国民保護等招集とは何ぞや?
※当記事は公開情報を元に支障のない範囲で記述しておりますが、もし問題がある個所がありましたら筆者まで一報頂ければ幸いです。また記事の内容は投稿日現在のものです。
予備自衛官や即応予備自衛官の招集については以下のように区分されています。
防衛招集
国民保護等招集
治安招集(即応予備自衛官のみ)
災害招集(即応予備自衛官は災害等招集)
訓練招集
※即応予備自衛官が災害「等」招集となっているのは地震防災派遣や原子力災害派遣の招集対象にもなっているため。
防衛招集については有事(戦時)、治安招集については内乱、災害招集については自然災害と、予備自衛官がどのような状況で招集され、いかなる任務に従事するのかある程度想像しやすいと思います。

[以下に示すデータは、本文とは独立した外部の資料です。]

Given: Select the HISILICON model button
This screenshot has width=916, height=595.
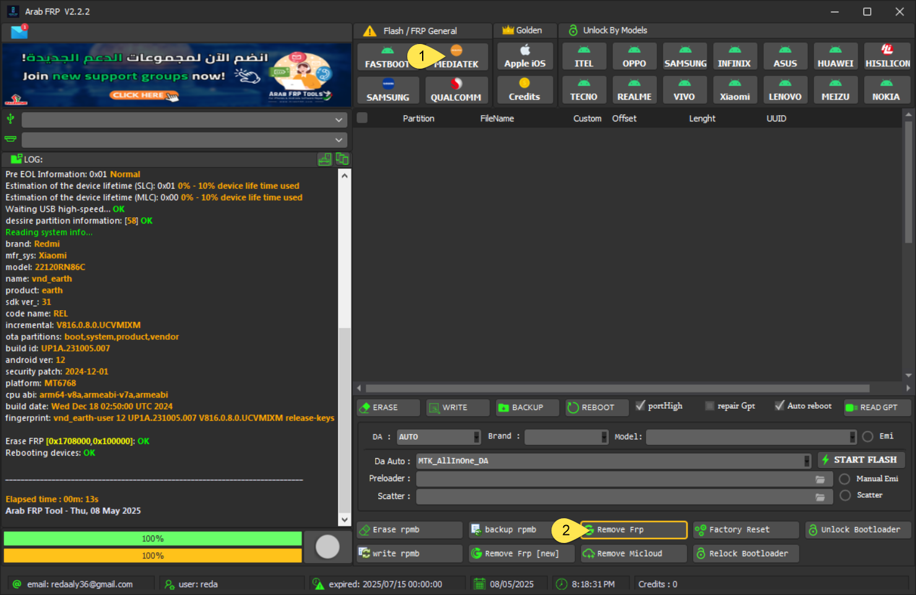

では「国民保護等招集」とは一体何なのか? どのような状況で招集され実際に何をやるのか、字面だけではわかりにくいと思います。簡単に言ってしまえば「国民保護等招集」とは「災害招集」の有事バージョンとなるのですが、少しややこしいので根拠法等を参照しつつ説明していきます。
平成16年に「武力攻撃事態等における国民の保護のための措置に関する法律」が成立しました。これにより軍事攻撃、大規模テロ等から国民を守るため国や地方公共団体が行わなければならない措置等が規定されました。要するに有事に備えて国や地方自治体はあらかじめ計画を作っておきなさいよ、有事の際は国民を守るためにこういうことをしなさいよ、と法律で定めたわけです。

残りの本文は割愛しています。